INSERT INTO Accounts(Name) VALUES('Test Company 1'),('Test Company 2'); INSERT INTO Orders(AccountID) VALUES (1),(2),(1),(2),(1),(2),(1),(2),(1),(2),(1),(2) ,(1),(2),(1),(2),(1),(2),(1),(2),(1),(2),(1),(2);
Let’s have a quick look at the data.
SELECT * FROM Accounts; SELECT TOP (5) * FROM Orders;
ID Name ----------- --------------- 1 Test Company 1 2 Test Company 2 (2 row(s) affected)
ID OrderDate AccountID ----------- ----------------------- ----------- 1 2011-12-04 11:03:08.533 1 2 2011-12-04 11:03:08.533 2 3 2011-12-04 11:03:08.533 1 4 2011-12-04 11:03:08.533 2 5 2011-12-04 11:03:08.533 1 (5 row(s) affected)
So we have inserted rows into table “Orders” which relate to “Accounts” by the AccountID and ID columns respectively. No problems with that. What happens if we try and insert a new row into “Orders” for an account which does not exist in table “Accounts”?
INSERT INTO Orders(AccountID) VALUES(3);
We get an error.
Msg 547, Level 16, State 0, Line 1 The INSERT statement conflicted with the FOREIGN KEY constraint “FK__Orders__AccountI__0AD2A005”. The conflict occurred in database “DBADiaries”, table “dbo.Accounts”, column ‘ID’.

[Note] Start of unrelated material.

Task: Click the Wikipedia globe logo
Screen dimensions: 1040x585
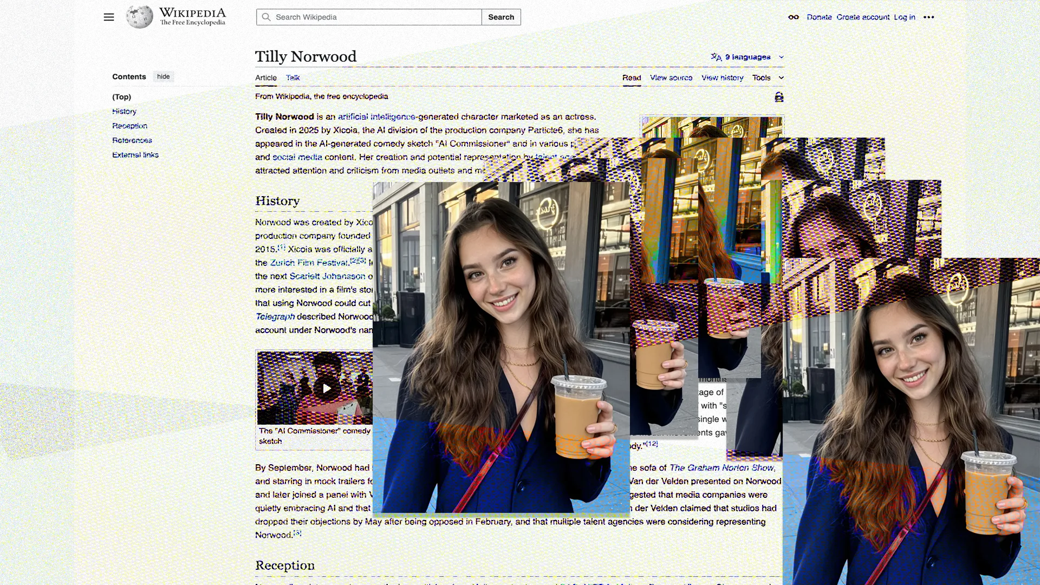Action: click(139, 16)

The statement has been terminated.
So the foreign key constraint is doing its job and only allowing recognized account ids to be added to the “Orders” table.
Now lets say for whatever reason someone attempted to remove a row from table “Accounts” which had related records in table “Orders”
DELETE Accounts WHERE ID = 2;
We get an error.
Msg 547, Level 16, State 0, Line 1
The DELETE statement conflicted with the REFERENCE constraint “FK__Orders__AccountI__0AD2A005”.
The conflict occurred in database “DBADiaries”, table “dbo.Orders”, column ‘AccountID’.
The statement has been terminated.
Cascading deletes are turned off in this instance so as well as stopping bad data getting into the table, the foreign key constraint is preventing data from being deleted which in this case is exactly what I need it to do.
Foreign key constraint performance benefits
How can a foreign key constraint benefit performance? Well let’s have a look at this simple example using the tables previously created.
Activate “Include Actual Execution Plan” in Management Studio using either Ctrl + M or the button on the toolbar. Run a simple query checking for records in table “Orders” which relate to a row in table “Accounts” and then check the execution plan
SELECT * FROM Orders O WHERE EXISTS (SELECT * FROM Accounts A WHERE A.ID = O.AccountID);
Execution plan output:
Now we will remove the foreign key constraint
ALTER TABLE Orders DROP CONSTRAINT FKAccountID;
Re run the preceeding SQL statement and check the execution plan again and it has changed.
So why is it different? The optimizer has to now execute the EXISTS part of the query because it cannot be sure whether table “Accounts” has any valid references. Having the foreign key in there meant that the optimizer could trust it and therefore by definition it did not have to check table “Accounts” when returning all rows from “Orders”. This is because a valid reference in “Accounts” must exist for a row to be stored in “Orders”
Could a foreign key constraint become untrusted?
The answer is yes.
For example you might decide to disable a foreign key when loading in large amounts of data. It is easier to batch insert consistent rows of data into a database without foreign keys enabled.
An untrusted foreign key would mean that the second execution plan would be used for the query which will not perform as fast as the first. If you had tables with lots of rows in, this could make a massive difference to performance.
For the purposes of this explanation, I have added the FKAccountID foreign key constraint and I ran this statement:
ALTER TABLE Orders NOCHECK CONSTRAINT FKAccountID;
So how do you tell whether your foreign key is trusted? Run this query:
SELECT Name, Is_Not_Trusted FROM sys.foreign_keys WHERE Name = 'FKAccountID'
Which outputs this information.
Name Is_Not_Trusted -------------------- -------------- FKAccountID 1 (1 row(s) affected)
To correct this run this SQL:
ALTER TABLE Orders WITH CHECK CHECK CONSTRAINT FKAccountID;
You could also look for all untrusted foreign keys in your database as part of a performance tuning exercise.
So a foreign key constraint has advantages and should be part of your design to ensure that you have a consistent database and to help ensure that the database performs optimally.